-- Problem details --
After locating the line that contains "920x540 pixels. How", quote it and all lines after it through the end of the entries, and nothing more. Pictures stay out.

(Data extracted from a collection)
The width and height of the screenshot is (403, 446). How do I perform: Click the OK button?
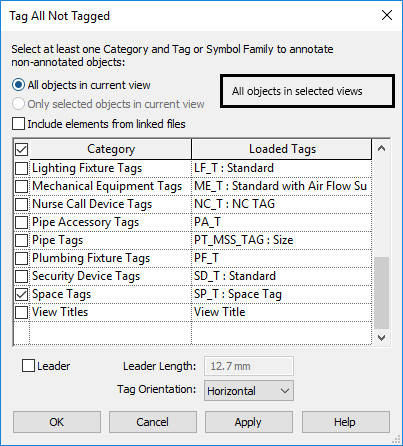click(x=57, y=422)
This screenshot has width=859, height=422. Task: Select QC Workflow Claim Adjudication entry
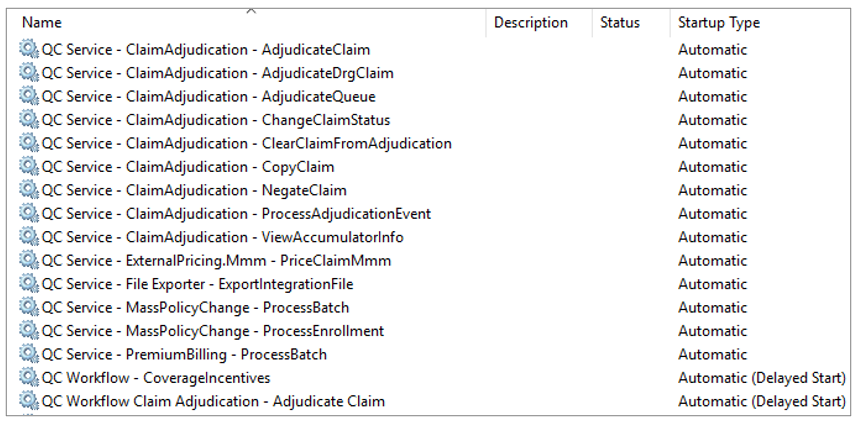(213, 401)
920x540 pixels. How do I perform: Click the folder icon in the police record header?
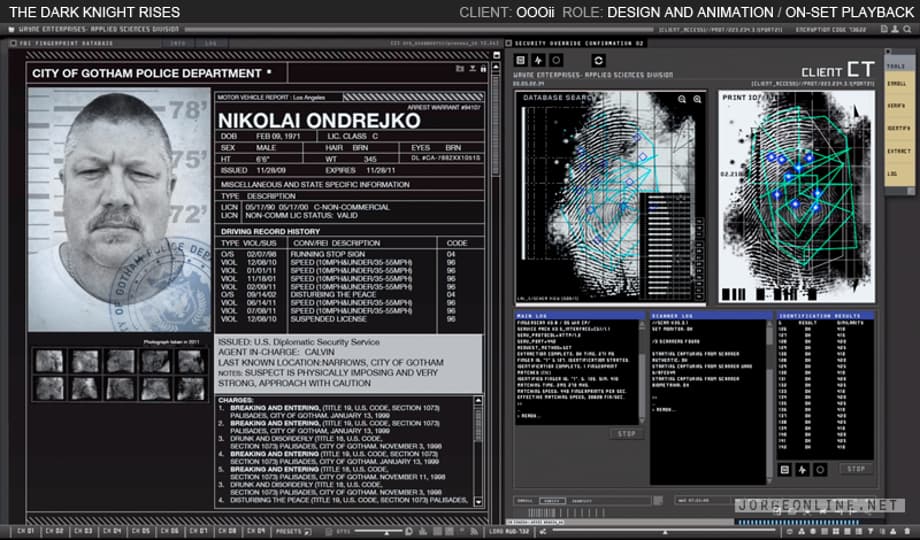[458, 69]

-- Result of the exercise --
920x540 pixels. How do I perform: Click the folder icon in the police record header?
[458, 69]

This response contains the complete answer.